A growing number of countries in Europe are turning to adult-use cannabis legalization, though Germany has garnered substantial attention recently as it steadily inches forward to ushering in its new era of legal recreational cannabis. Meglio Legale touched on following in Germany’s footsteps in a Facebook post earlier this week, nodding to German Prime Minister of Health Karl Lauterbach’s comment that the initiative is aimed at protecting “the good of young people.”
“And in Italy everything is silent? Not really,” the translated post reads. “A few days ago Better Legal and 30 other associations launched a bill on a popular initiative to ‘do like in Germany’ and legalize domestic cannabis growing.”
According to Soldo, the Italian bill was also inspired by Germany’s legislation.
“In a few months, Germany will legalize the cultivation of cannabis,” she said. “At that point, the Italian Parliament can no longer refuse to acknowledge that prohibition has failed.”

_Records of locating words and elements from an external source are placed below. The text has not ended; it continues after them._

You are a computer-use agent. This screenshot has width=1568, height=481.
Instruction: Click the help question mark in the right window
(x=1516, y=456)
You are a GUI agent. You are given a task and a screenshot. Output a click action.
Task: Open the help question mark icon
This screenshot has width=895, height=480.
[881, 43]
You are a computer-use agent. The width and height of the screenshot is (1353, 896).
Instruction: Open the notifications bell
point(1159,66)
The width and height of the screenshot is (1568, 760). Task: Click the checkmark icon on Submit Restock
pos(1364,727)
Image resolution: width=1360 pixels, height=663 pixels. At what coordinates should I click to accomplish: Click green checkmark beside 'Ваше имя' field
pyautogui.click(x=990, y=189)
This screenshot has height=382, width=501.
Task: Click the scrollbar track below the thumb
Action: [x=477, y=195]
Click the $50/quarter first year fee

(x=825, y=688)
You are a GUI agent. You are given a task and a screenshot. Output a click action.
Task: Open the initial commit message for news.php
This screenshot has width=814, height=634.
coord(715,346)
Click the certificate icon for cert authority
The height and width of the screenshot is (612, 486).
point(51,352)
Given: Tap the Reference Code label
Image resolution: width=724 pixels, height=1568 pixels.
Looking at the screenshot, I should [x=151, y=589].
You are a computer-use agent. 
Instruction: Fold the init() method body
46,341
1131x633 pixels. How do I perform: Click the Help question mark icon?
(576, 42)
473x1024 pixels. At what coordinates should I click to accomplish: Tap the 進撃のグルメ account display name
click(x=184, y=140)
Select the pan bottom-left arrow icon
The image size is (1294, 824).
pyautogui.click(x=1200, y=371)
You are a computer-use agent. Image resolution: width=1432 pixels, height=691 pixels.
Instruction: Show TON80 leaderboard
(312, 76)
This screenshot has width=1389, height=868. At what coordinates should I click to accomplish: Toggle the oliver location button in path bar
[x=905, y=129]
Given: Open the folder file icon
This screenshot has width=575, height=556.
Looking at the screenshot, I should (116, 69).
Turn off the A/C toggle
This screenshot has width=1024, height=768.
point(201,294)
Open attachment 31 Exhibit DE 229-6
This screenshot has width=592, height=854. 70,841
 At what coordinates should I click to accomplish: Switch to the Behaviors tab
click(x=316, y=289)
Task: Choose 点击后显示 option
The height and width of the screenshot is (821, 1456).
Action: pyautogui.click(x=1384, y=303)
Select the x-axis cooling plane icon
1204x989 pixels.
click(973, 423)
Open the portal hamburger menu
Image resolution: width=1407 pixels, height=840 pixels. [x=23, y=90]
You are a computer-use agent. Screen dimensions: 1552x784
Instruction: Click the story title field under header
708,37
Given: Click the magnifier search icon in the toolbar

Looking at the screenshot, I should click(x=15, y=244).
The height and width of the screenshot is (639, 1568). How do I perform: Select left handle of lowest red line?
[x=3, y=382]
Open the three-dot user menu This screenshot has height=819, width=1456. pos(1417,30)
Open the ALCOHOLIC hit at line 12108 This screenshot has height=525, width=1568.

The German draft law would allow residents to grow up to three plants at home, possessing no more than 50 grams of cannabis cultivation at home. The legislation would also allow people to carry 25-30 grams of cannabis in public and 50-60 grams in private. It would also similarly open social clubs to grow and distribute cannabis exclusively to members.
Legalization of cannabis possession and cultivation is set to take effect on April 1, 2024, while cannabis social clubs would be established later in the year.